# tow behind broadcast spreader



## Guest (Oct 21, 2004)

Okay guys first off don't laugh because this is a serious question. I have a condo complex that I work at as the maintenence person (fulltime) I also have a side buisness doing alot of other things (handyman type stuff). I bid on the plowing contract at my complex and got it but they would also like me to do the sanding/salting. Here is my problem I don't have the money to purchase a new v-box or tailgate unit. I have tried to find something under $800 dollars that will handle sand but no luck. Here is my crazy idea I have a ATV with a plow that I will be using for the sidewalks and such but would I be able to use a tow behind spreader to handle this?? I measured the area to sand and it is just under 2 miles total. Other than being cold as hell on a ATV and having to refill alot would this work? The largest tow behind spreader I have found is a 175lb 3.5cf Brinly.
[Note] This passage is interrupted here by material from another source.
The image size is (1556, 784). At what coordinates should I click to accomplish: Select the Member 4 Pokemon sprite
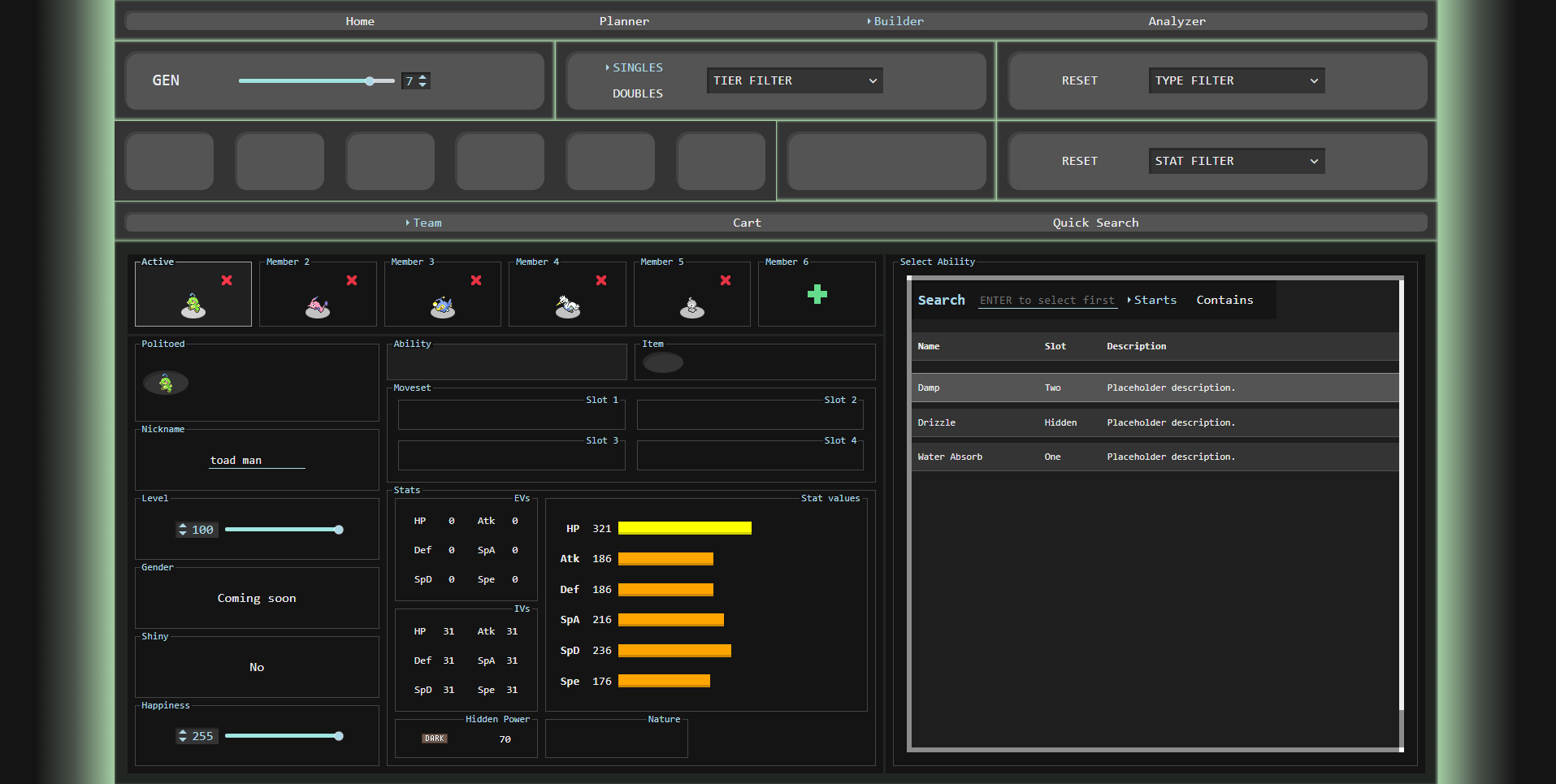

Any help would be GREATLY appreciated.

Scotty' Complete Home Maintenance


----------



## The Boss (Oct 22, 2003)

I've heard of guys doing that.  They do make spreaders for atvs too.
http://cgi.ebay.com/ebaymotors/ws/eBayISAPI.dll?ViewItem&rd=1&item=2495888592&category=43971


----------



## bolensdriver (Oct 12, 2004)

You should buy an Epoke tow-behind spreader, but it'd cost more than $800 I'm sure... but it's much stronger and all.

I own a Brinly that holds 175 and it throws the materials too far, as it has no deflectors... you'd have to go extremely slow to get it only the width of a sidewalk, or you'll have sand going 20 feet from the sidewalk easily. Also, these don't do sand well, they do salt much better, as it's agitator inside, isn't that big.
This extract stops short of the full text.